Keen to stress its multi-tool abilities, MongoDB these days calls itself a modern ‘general purpose’ database platform company.
The firm is stressing its general (i.e. width and breadth) applicability by now noting that it’s MongoDB Atlas database can handle multi-cloud clusters.
This means that IT teams can deploy a fully managed distributed database across Amazon Web Services (AWS), Google Cloud and Microsoft Azure simultaneously.
It sounds like a perfect world of deployment variety, spanning multiple cloud providers without the added operational complexity of managing data replication and migration across clouds.
In reality, would any organisation really go for that level of dispersed deployment? Let’s see how confident MongoDB is.
President & CEO of MongoDB Dev Ittycheria reminds us that up to now [most] companies have been limited to running individual applications on a single cloud provider.
MongoDB Atlas multi-cloud clusters enables organisations to extend the geographic reach of their applications by allowing them to replicate data across all three major cloud providers to any of the currently 79 supported cloud regions worldwide.
From onerous to harmonious
The firm says that multi-cloud clusters also gives organizations the flexibility to seamlessly migrate their data — a typically onerous challenge — from one cloud provider to another to meet the changing needs of their application or business requirements.
So again, MongoDB sees now major challenge in terms of data migration charges stemming from the Cloud Services Providers (CSPs) themselves; the company is saying it has paved the way for cloud flexibility.

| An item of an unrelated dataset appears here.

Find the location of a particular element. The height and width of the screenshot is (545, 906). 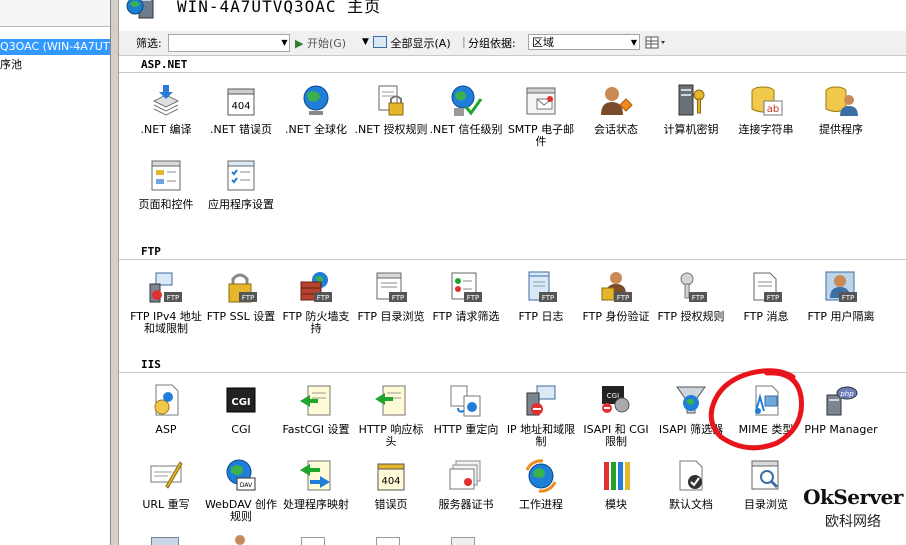

feature-ftp-request-filtering: FTP FTP 请求筛选 is located at coordinates (466, 305).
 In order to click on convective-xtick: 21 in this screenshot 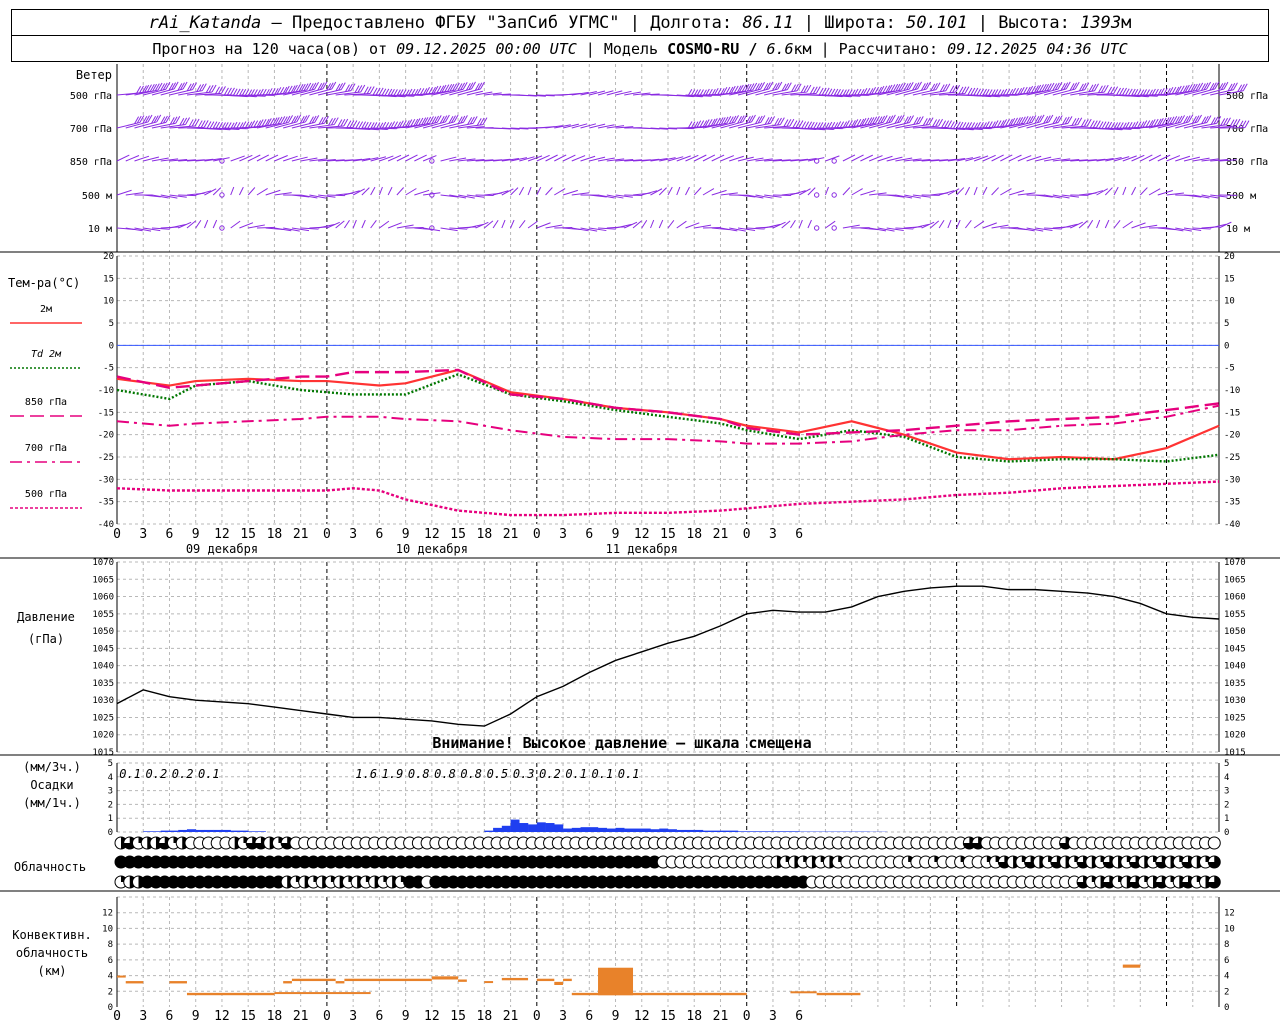, I will do `click(511, 1016)`.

“MongoDB Atlas multi-cloud clusters lets developers leverage the best offerings from each cloud provider, including services such as AI, analytics, and serverless development products. For example, an organisation running its applications on one cloud provider would be able to easily use another cloud provider’s AI and machine learning services on its operational data without dealing with the complexity of the movement of data,” said the company, in a press statement.
Computer Weekly Open Source Insider put the suggestion to MongoDB that cloud migration tools are nice in concept, but practically (and in the real world), the complexities of cloud often make any lift-and-shift functions very tough and companies are often tied in quite tightly to single provider cloud contracts that make real agility this kind too tough to pull off.
Mat Keep, senior director, product & solutions at MongoDB agreed that migrating applications across clouds is highly complex… and highlighted the fact that at the centre of it all is the data.
“All of your applications rely on and revolve around data. So even if your application code is containerised and you build against a ‘write once, deploy anywhere’ philosophy, that app is not going anywhere if the data isn’t. Data also happens to be the hardest piece to move which is why vendors make a big deal out of data migrations by branding an articulated lorry and driving it to your data centre. When moving data across clouds, you have the challenge of provisioning different data infrastructure on different clouds, and then handle the complexity of reliably moving and securing access to it,” said Keep.
Going further, Keep notes that with MongoDB Atlas multi-cloud clusters, the company abstracts all that away from the user, who is left to define where they want that data to reside.
“We handle the rest of it as part of our fully managed Atlas multi-cloud service. The migration is handled by built-in automation so there’s no manual intervention or downtime required. Plus the data management experience stays the same, no matter what cloud you’re using. This gets you a long way towards the freedom of a multi-cloud vision, and with MongoDB Atlas, we solve one of the hardest pieces of that,” he added.
As an additional benefit here, multi-cloud clusters enables cross-cloud resiliency, which protects against region-wide incidents isolated to a single cloud platform — something nobody could argue with.
In such a situation, MongoDB Atlas can automatically failover to another cloud serving the same geographic area, preserving low latency access to data and compliance with data residency requirements.